Session Abstract
After World War II, then, the Right did not go away. In countries such as Spain and the Republic of China, it clung to state institutions; in Japan and Italy, it sought to shape a discourse about state power and world order. Rhiannon Evangelista examines the journey of Giuseppe Bottai from high-ranking Fascist in the 1930s to political commentator and consultant in the 1950s, focusing in particular on the network of Fascists and Mussolini-sympathizers that surrounded the former minister after the end of the regime. Nicolas Sesma takes up the case of Luis Díez del Corral, a francoist theorist who, after the end of the Second World War, reconverted his radical discourse into conventional conservative rhetoric, but without breaking the ties with a global network of former fascist thinkers.

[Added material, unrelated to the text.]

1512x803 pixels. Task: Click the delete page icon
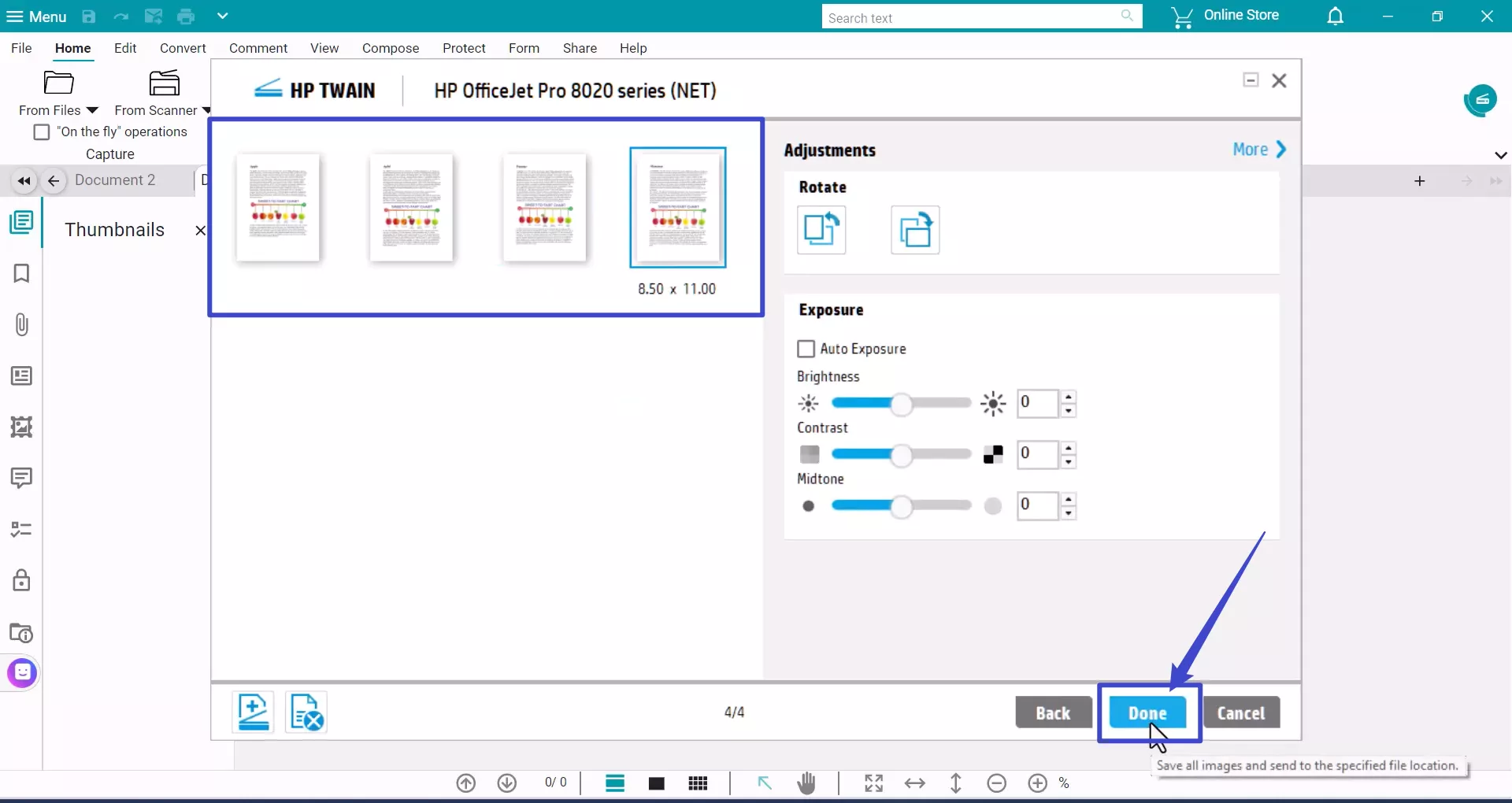tap(306, 712)

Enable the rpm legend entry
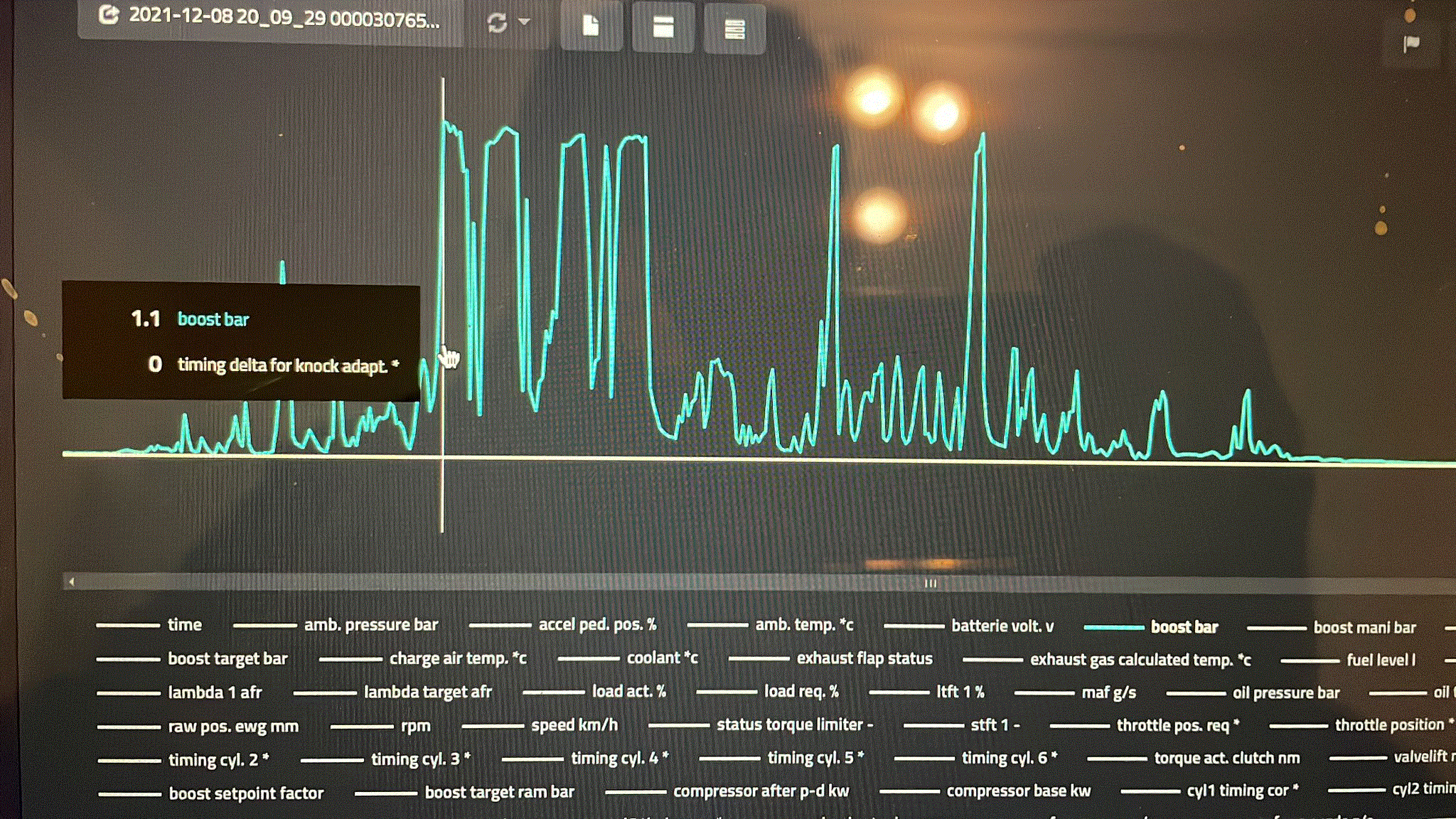[415, 727]
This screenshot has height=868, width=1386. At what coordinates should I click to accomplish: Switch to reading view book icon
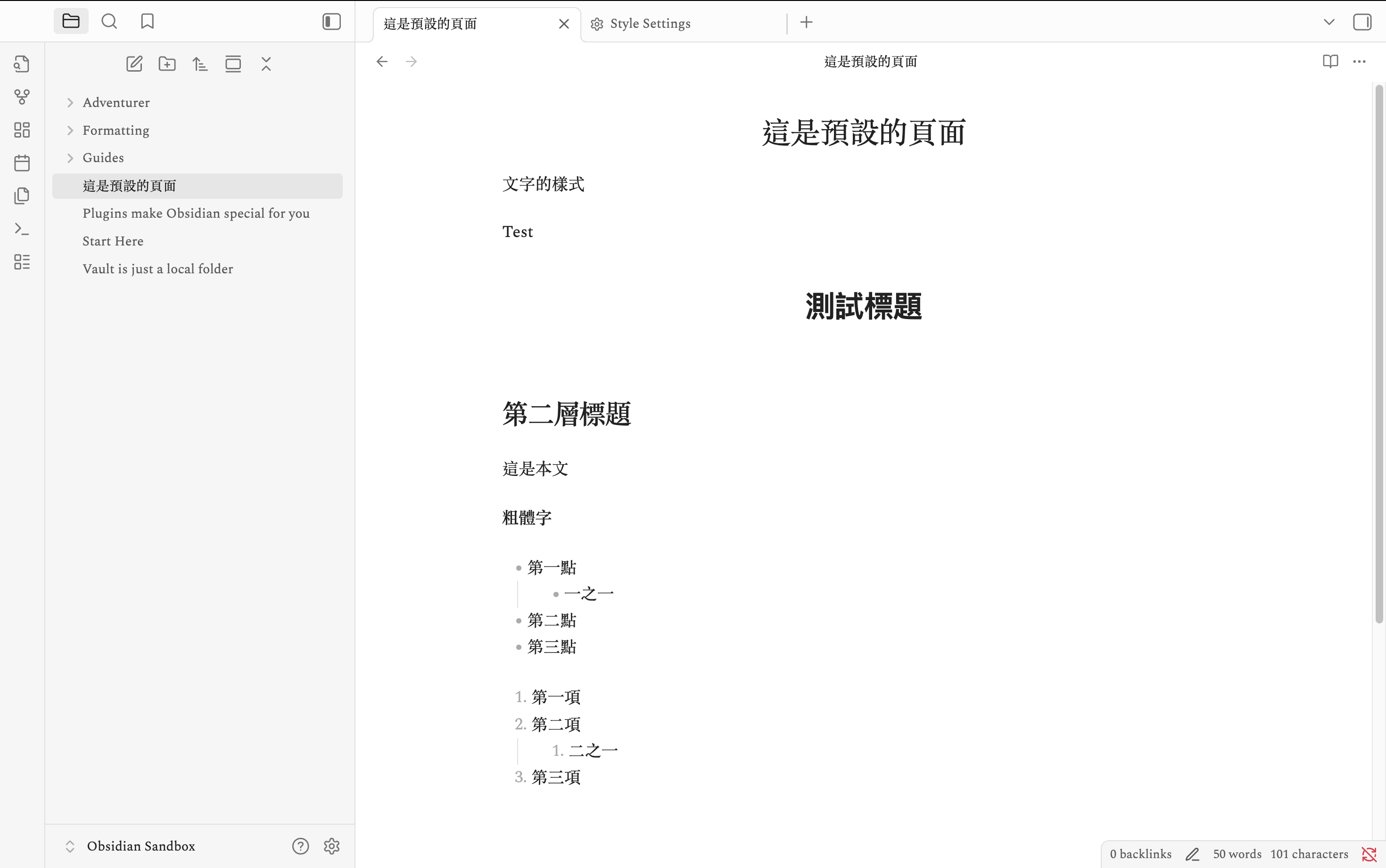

Brian Tsui analyzes how Chiang Kai-shek refashioned People’s Livelihood, the theoretical basis of the conservative revolution in China, for Cold War Taiwan in the early 1950s.Reto Hofmann explores the transwar career of Yabe Teiji, a theorist of the prewar Japanese New Order, showing how his postwar networks reveal a broader pattern of ideological transformation that informed the making of postwar conservatism.
The panel sheds light on the agendas of the postwar Right, its domestic audiences and transnational networks, thus expanding our knowledge of the strategies adopted by the Right to reinvent itself—and remain relevant—in the second half of the twentieth century.